A **random forest** is an **ensemble** of many **decision trees**. Each tree is trained on a **bootstrap sample** of the data and at each split considers only a **random subset of features**. Predictions are made by **averaging** (regression) or **majority voting** (classification).

- **Bootstrap:** Each tree sees a random sample of rows (with replacement); about 1/3 of rows are "out-of-bag" per tree.
- **Feature randomness:** At each split, only \( m \) features are tried (e.g. \( \sqrt{p} \) for classification); reduces correlation between trees.

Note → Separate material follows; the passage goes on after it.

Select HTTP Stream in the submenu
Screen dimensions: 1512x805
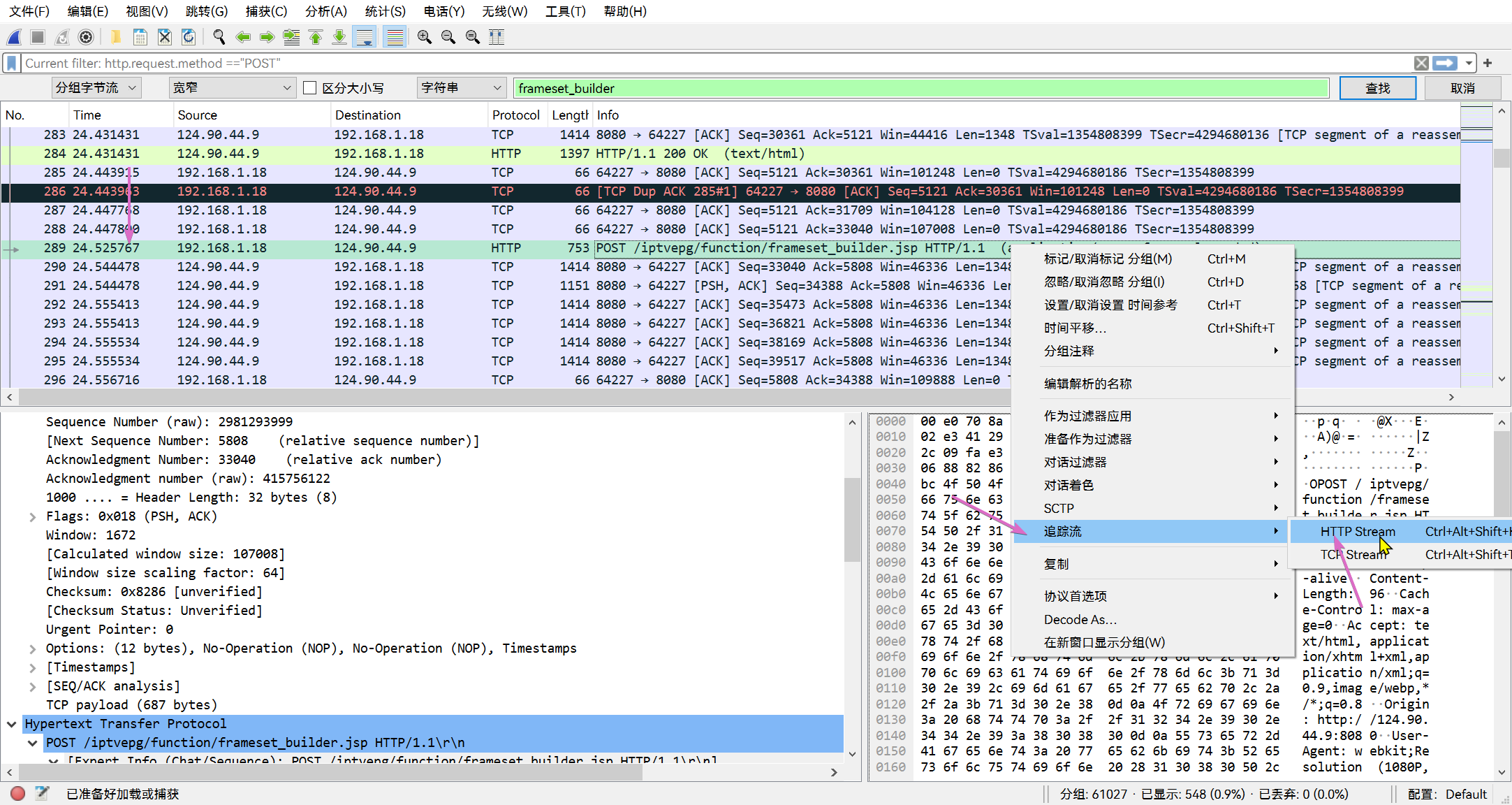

**Key idea:** Averaging many noisy but diverse trees reduces variance and overfitting while keeping the flexibility of trees.

## Concepts to Remember

| Concept | Description |
|--------|-------------|
| **n_estimators** | Number of trees; more = often better (with diminishing returns), slower. |
| **max_features** | Features considered per split; smaller = more diversity, less overfitting. |
| **Out-of-bag (OOB)** | Set **oob_score=True** to get an unbiased estimate without a separate validation set. |
| **When to use** | Strong default for tabular data; robust, handles non-linearity, gives feature importances. |

In [None]:
import numpy as np
from sklearn.ensemble import RandomForestClassifier
from sklearn.model_selection import train_test_split
from sklearn.metrics import accuracy_score, classification_report

In [None]:
np.random.seed(42)
X = np.random.randn(300, 4)
y = (X[:, 0]**2 + X[:, 1] > 0.5).astype(int)

X_train, X_test, y_train, y_test = train_test_split(X, y, test_size=0.2, random_state=42)

In [None]:
model = RandomForestClassifier(n_estimators=100, max_depth=5, random_state=42, oob_score=True)
model.fit(X_train, y_train)
y_pred = model.predict(X_test)

print("Accuracy (test):", accuracy_score(y_test, y_pred))
print("OOB score:", model.oob_score_)
print("Feature importances:", model.feature_importances_)
print(classification_report(y_test, y_pred))

## Key Takeaways

- **RandomForestClassifier** / **RandomForestRegressor**; tune **n_estimators**, **max_depth**, **max_features**.
- **feature_importances_** aggregates importance across trees (based on impurity decrease).
- Use **oob_score=True** for a quick validation estimate without cross-validation.